Literary Context: Rural Children’s Novels Across The 20th and 21st Century

The rural setting of Unusual Chickens for the Exceptional Poultry Farmer continues a long tradition of farm and countryside tales geared toward children that are designed to stoke the imagination in a wild and sometimes brutal setting. The rural children’s novel typically features a child main character, typically between the ages of 10 and 14, who experiences growth through agricultural responsibility or connection with nature and animals. This genre can be partially traced to Laura Ingalls Wilder, whose autobiographical children’s novels, the most famous of which are the Little House on the Prairie series, were published between 1932 and 1943. Wilder’s novels center around themes of family, community, agriculture, and responsibility—themes that persist in rural children’s literature in the contemporary era.

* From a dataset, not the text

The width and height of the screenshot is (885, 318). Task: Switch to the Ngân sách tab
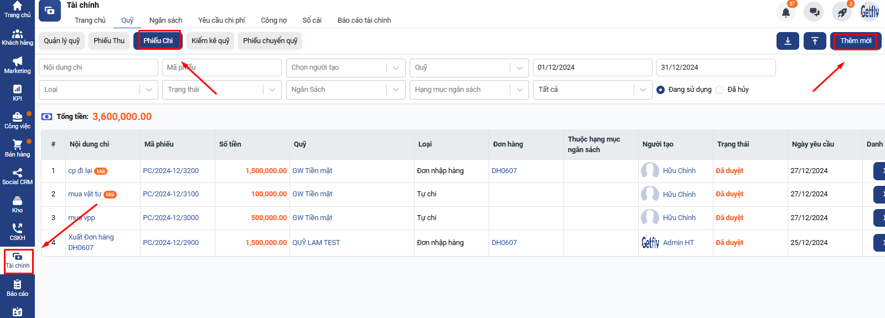pos(165,20)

The connection between children and animals is another important element explored through rural children’s literature. One of the most prominent rural children’s novels is E. B. White’s Charlotte’s Web (1952). In this novel, eight-year-old Fern Arable’s connection with Wilbur the pig and the rest of the animals is a central part of the story. Another classic children’s novel, Where the Red Fern Grows (1961), tells the tale of 10-year-old Billy Colman and his hard work to buy and train hunting dogs. The bond between Billy and his dogs is a central thread in the novel. Unusual Chickens for the Exceptional Poultry Farmer continues the pattern; Sophie’s connection to her hens is a significant part of her journey as a poultry farmer and development as a character.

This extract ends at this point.